Output, word for word, the line that contains "The height and" and all lines after it in the records below, omitting pictures.

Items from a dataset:
○ ○ ○ ○

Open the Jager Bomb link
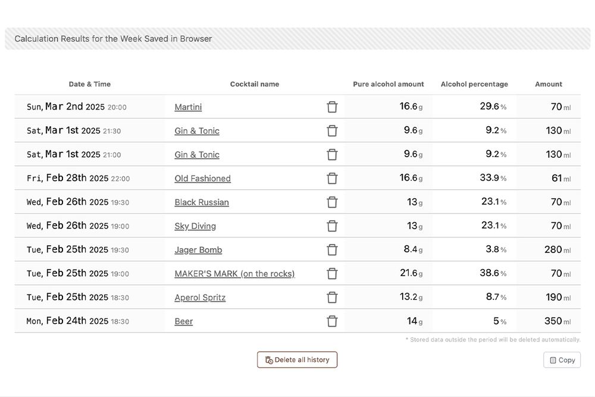The width and height of the screenshot is (595, 397). pos(198,250)
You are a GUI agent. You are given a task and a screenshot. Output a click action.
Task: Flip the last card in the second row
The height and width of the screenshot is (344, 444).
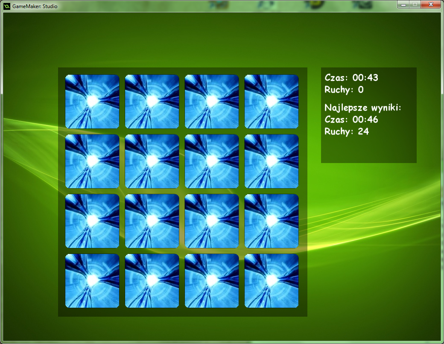pos(272,161)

○ ○ ○ ○

• **Reply to the task**:
The height and width of the screenshot is (344, 444).
pos(272,161)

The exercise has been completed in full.